┌────────
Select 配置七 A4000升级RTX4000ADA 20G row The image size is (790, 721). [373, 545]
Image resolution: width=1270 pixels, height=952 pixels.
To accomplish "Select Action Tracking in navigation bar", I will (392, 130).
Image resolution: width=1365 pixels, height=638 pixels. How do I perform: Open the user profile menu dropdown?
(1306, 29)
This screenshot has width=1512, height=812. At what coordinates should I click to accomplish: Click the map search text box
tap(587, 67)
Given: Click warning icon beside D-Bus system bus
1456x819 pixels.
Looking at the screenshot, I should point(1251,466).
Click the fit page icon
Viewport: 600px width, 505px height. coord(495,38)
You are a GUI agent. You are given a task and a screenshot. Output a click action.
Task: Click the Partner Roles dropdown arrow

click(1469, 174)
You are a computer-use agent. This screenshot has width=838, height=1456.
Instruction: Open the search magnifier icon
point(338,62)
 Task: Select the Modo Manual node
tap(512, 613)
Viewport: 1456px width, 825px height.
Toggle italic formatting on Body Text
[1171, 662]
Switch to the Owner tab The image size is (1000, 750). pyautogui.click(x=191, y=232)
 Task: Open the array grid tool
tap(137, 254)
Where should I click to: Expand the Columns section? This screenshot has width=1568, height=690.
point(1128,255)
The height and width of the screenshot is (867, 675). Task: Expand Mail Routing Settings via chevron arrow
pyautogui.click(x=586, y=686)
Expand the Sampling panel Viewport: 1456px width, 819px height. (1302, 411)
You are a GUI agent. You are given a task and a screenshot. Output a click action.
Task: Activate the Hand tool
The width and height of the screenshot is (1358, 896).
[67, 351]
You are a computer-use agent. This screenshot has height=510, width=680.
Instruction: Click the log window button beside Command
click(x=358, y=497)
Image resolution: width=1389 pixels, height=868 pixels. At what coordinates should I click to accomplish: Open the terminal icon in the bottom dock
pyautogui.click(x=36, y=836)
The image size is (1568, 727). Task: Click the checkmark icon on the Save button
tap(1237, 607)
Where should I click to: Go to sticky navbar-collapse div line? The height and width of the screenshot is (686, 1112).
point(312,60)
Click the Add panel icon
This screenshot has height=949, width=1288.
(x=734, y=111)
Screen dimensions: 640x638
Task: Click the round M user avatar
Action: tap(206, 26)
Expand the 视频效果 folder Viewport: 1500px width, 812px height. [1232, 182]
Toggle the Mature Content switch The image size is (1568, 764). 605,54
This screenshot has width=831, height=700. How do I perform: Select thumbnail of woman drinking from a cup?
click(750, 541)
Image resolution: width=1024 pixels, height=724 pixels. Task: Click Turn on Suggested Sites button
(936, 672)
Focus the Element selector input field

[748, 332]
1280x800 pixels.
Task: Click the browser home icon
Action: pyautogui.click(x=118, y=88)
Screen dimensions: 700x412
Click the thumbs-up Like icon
└────────
Retype the data verbatim, starting at the line containing "Expand the Sampling" and continuing through the final line of the data.

> TASK SOLUTION:
Expand the Sampling panel Viewport: 1456px width, 819px height. (1302, 411)
You are a GUI agent. You are given a task and a screenshot. Output a click action.
Task: Activate the Hand tool
The width and height of the screenshot is (1358, 896).
[67, 351]
You are a computer-use agent. This screenshot has height=510, width=680.
Instruction: Click the log window button beside Command
click(x=358, y=497)
Image resolution: width=1389 pixels, height=868 pixels. At what coordinates should I click to accomplish: Open the terminal icon in the bottom dock
pyautogui.click(x=36, y=836)
The image size is (1568, 727). Task: Click the checkmark icon on the Save button
tap(1237, 607)
Where should I click to: Go to sticky navbar-collapse div line? The height and width of the screenshot is (686, 1112).
point(312,60)
Click the Add panel icon
This screenshot has height=949, width=1288.
(x=734, y=111)
Screen dimensions: 640x638
Task: Click the round M user avatar
Action: tap(206, 26)
Expand the 视频效果 folder Viewport: 1500px width, 812px height. [1232, 182]
Toggle the Mature Content switch The image size is (1568, 764). 605,54
This screenshot has width=831, height=700. How do I perform: Select thumbnail of woman drinking from a cup?
click(750, 541)
Image resolution: width=1024 pixels, height=724 pixels. Task: Click Turn on Suggested Sites button
(936, 672)
Focus the Element selector input field

[748, 332]
1280x800 pixels.
Task: Click the browser home icon
Action: pyautogui.click(x=118, y=88)
Screen dimensions: 700x412
Click the thumbs-up Like icon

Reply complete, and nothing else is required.